Depuis les années 1990, le zellige connaît un renouveau international spectaculaire. Architectes, décorateurs d'intérieur et hôteliers de prestige ont redécouvert sa capacité unique à créer des ambiances — intimes ou majestueuses, méditatives ou festives — que nul autre matériau ne peut produire.

Ce renouveau s'accompagne d'une évolution stylistique : les compositions plus épurées côtoient désormais les registres traditionnels complexes. Les palettes de couleurs s'élargissent, les formats expérimentent, les surfaces conquièrent les façades extérieures et les espaces aquatiques. Mais le geste, lui, reste le même : celui d'un artisan qui façonne à la main, avec une précision qui défie le temps.

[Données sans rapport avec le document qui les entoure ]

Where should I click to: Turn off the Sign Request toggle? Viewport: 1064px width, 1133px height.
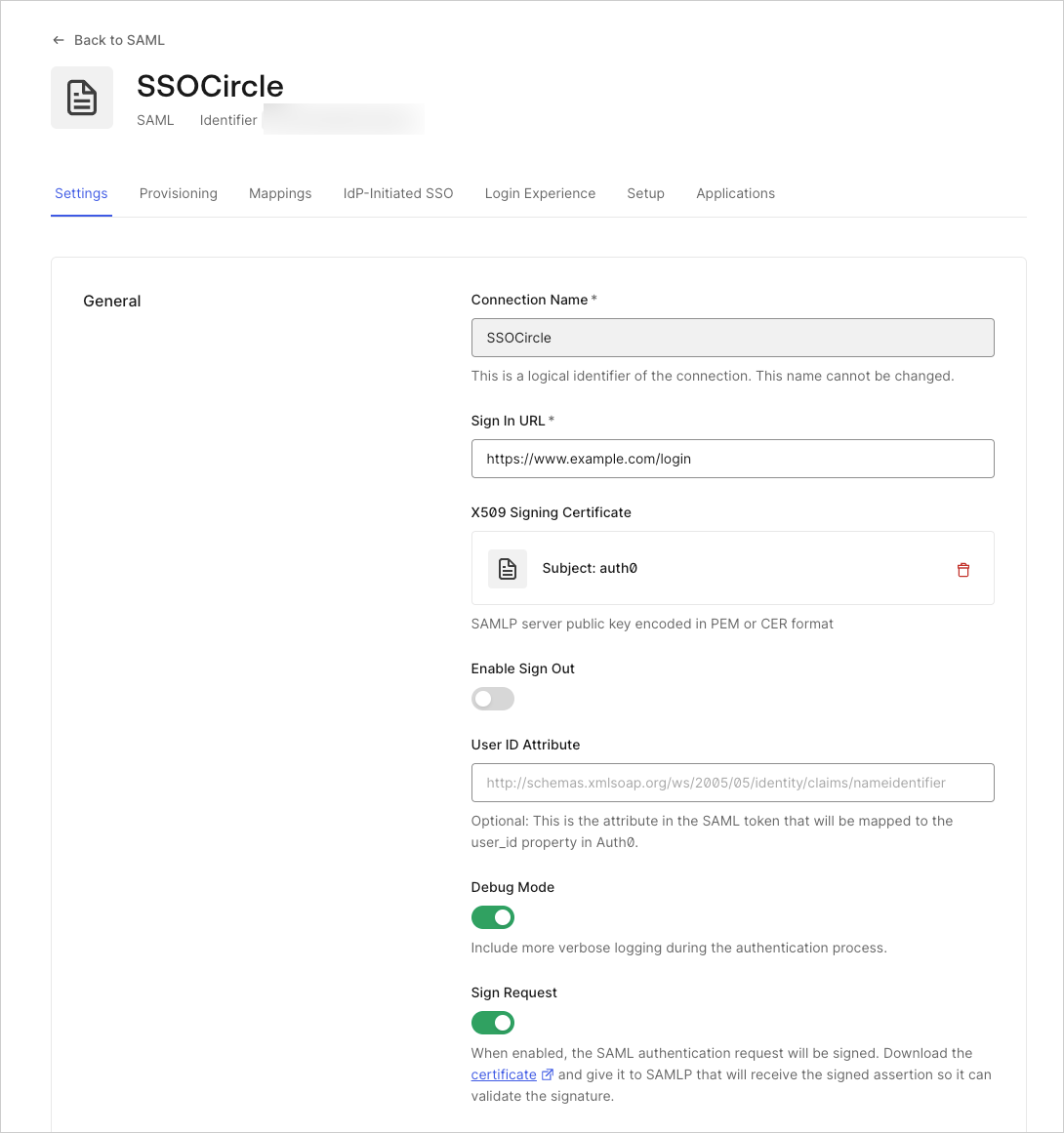pyautogui.click(x=493, y=1023)
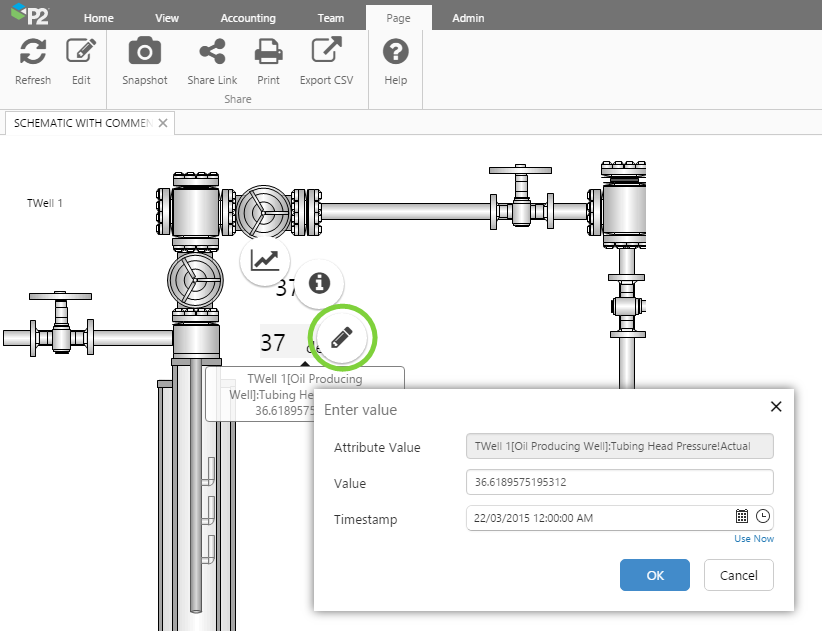Open the clock time picker in Timestamp
Image resolution: width=822 pixels, height=631 pixels.
(x=763, y=517)
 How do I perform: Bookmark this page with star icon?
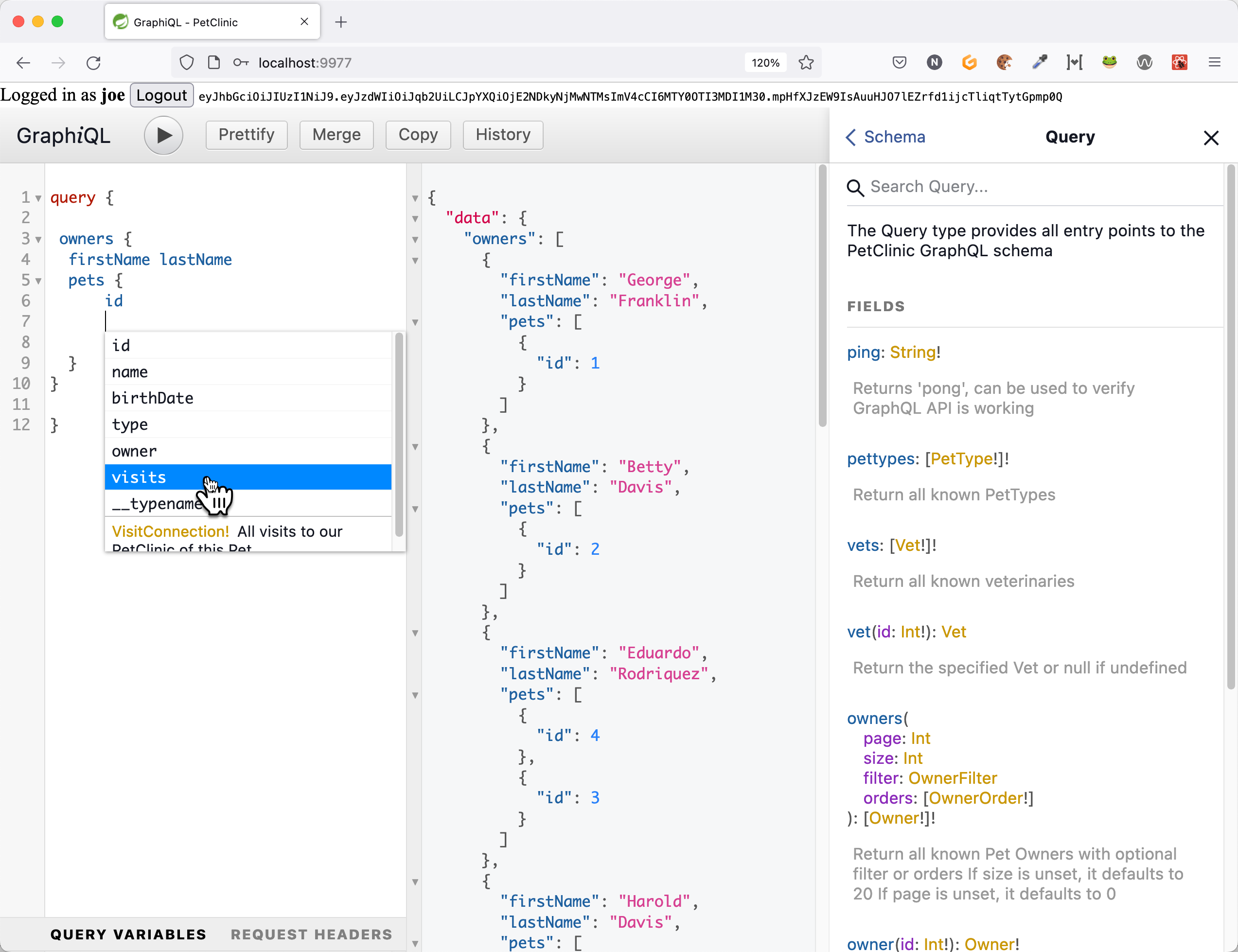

Sol en zellige pour piscine — TRAVTAZI
Revêtement zellige vert et blanc — Marché de Gros de Tanger

TRAVTAZI : héritiers et passeurs

Fondée à Tétouan par Abdelhafid Aït Touil, TRAVTAZI incarne cette double fidélité : au geste ancestral de Fès dont le fondateur est l'héritier direct, et aux exigences d'une époque qui demande précision, fiabilité et sensibilité culturelle.

Sur des chantiers comme la Grande Mosquée de Tinghir, le Souk El-Had d'Agadir ou l'Hôtel Sofitel de Marrakech, TRAVTAZI démontre que le zellige n'est pas un vestige du passé : c'est une réponse vivante, actuelle, irremplaçable aux besoins des espaces qui veulent exister avec une âme.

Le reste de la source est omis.